■ Records to use
========================
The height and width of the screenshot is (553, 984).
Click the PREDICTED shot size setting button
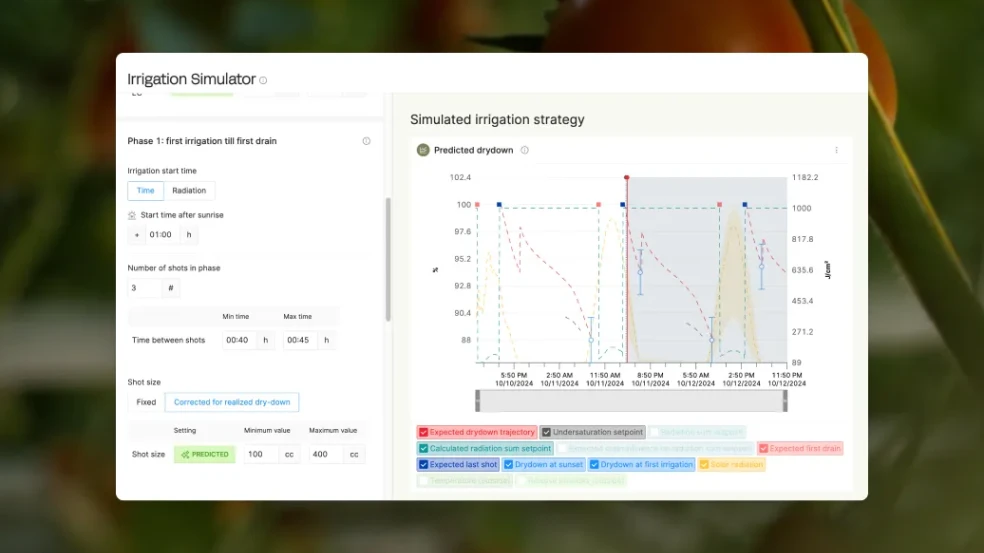204,454
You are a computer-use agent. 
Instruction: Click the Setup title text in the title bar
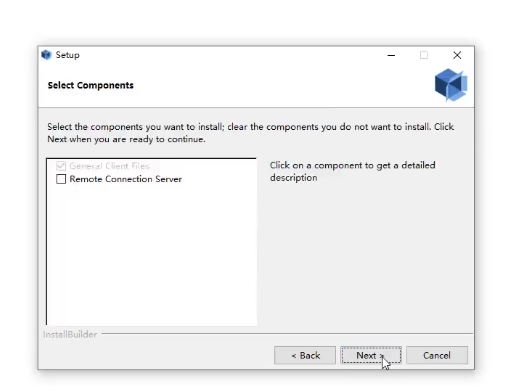tap(68, 55)
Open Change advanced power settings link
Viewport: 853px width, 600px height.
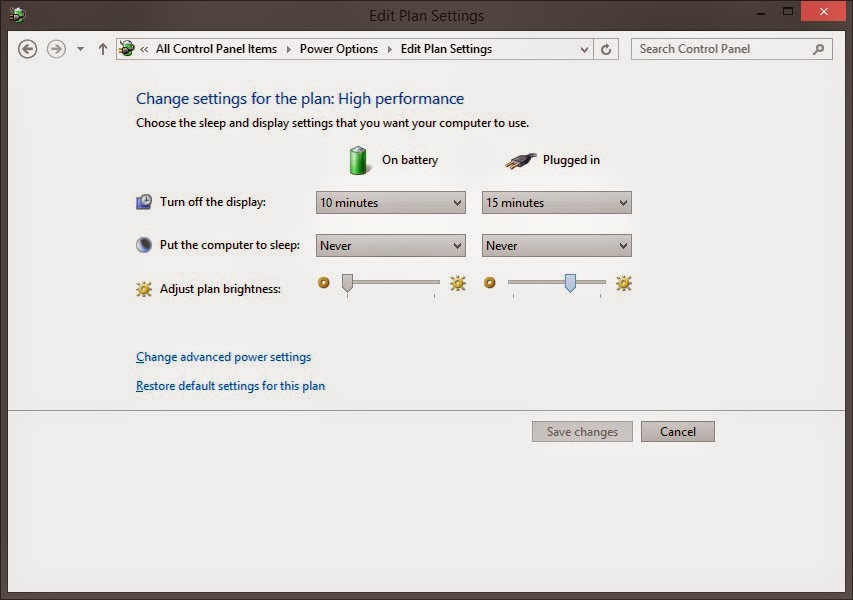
========================
■ Prompt
Copy out every line of the records above word for word, omitting the pictures.

■ Exercise result
The height and width of the screenshot is (553, 984).
Click the PREDICTED shot size setting button
204,454
You are a computer-use agent. 
Instruction: Click the Setup title text in the title bar
tap(68, 55)
Open Change advanced power settings link
Viewport: 853px width, 600px height.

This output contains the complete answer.